O poeta José Gomes Ferreira
nos seus Dias Comuns fala dessas
lutas, quando juntamente com o Carlos de Oliveira, O Augusto Abelaira, tantos
outros, andaram em bolandas, de café para café que lhes dessa possibilidades de
manterem as suas tertúlias.
Os cafés da minha
preguiça" como escreveu o Mário de Sá-Carneiro.
Ler o jornal, um livro num
café com uma bica à frente.
Jorge Silva Melo: Sabores de outros tempos: o ovo a cavalo, o
molho, as batatas fritas dos velhos cafés de Lisboa.

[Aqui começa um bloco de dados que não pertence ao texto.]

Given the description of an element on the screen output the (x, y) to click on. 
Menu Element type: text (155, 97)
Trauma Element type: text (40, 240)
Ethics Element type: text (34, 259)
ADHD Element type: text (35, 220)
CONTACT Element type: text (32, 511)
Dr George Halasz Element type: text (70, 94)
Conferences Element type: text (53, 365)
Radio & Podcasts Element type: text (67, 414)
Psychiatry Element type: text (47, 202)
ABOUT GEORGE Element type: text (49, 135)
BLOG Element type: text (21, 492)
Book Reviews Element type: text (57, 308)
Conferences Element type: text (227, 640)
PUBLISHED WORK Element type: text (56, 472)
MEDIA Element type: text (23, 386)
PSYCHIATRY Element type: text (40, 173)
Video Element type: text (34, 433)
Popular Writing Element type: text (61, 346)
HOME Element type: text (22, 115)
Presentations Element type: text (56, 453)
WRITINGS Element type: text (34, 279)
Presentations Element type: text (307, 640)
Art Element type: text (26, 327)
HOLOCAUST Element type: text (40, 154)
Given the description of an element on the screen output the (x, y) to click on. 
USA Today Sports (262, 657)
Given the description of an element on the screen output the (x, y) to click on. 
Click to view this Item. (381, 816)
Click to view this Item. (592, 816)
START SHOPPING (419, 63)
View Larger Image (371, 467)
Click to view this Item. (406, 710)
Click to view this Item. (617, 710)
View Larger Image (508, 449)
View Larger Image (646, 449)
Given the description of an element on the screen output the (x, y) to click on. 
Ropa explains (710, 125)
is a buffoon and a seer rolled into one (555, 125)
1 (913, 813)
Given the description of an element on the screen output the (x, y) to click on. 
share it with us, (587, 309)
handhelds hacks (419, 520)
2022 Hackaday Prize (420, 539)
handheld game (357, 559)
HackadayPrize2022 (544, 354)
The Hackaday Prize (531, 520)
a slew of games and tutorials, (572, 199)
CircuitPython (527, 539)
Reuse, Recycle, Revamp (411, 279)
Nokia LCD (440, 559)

Façamos a evocação de um café
de Lisboa: o Vává, símbolo dos anos 60 que viu nascer o cinema novo português, também
músicas, conspirações várias.
Lauro António, que há dias nos deixou, escreveu diversas crónicas sobre a cidade no jornal digital «Mensagem de Lisboa».
Uma dessas crónicas lembra o
VáVá e a sua história:
Nasci em
1942, em Campo de Ourique. Passei sete anos da minha vida em Portalegre, para
onde o meu pai, professor, foi deslocado para se efectivar. Regressei a Lisboa
em 1958 e vim morar para as avenidas novas, precisamente para a avenida dos
EUA, muito perto do cruzamento com a avenida de Roma. O Café Restaurante Vavá
existe desde esse ano e foi um dos meus cafés de eleição. Os outros foram a
Grãfina e o Nova Iorque
Além de mais, tem sido o meu
café-restaurante prioritário, acompanhei todas as transformações, lidei com
todas as gerências, fui assistindo à reciclagem da clientela, e descobri que o
espaço, apesar de tudo, se mantém como local de culto e de saudosa romagem. Por
isso vale a pena contar a história física, que é pouca, mas sobretudo recordar
o espírito do lugar, que se conserva, muito para lá das vicissitudes do tempo e
dos circunstancialismos vários da vida de cada um.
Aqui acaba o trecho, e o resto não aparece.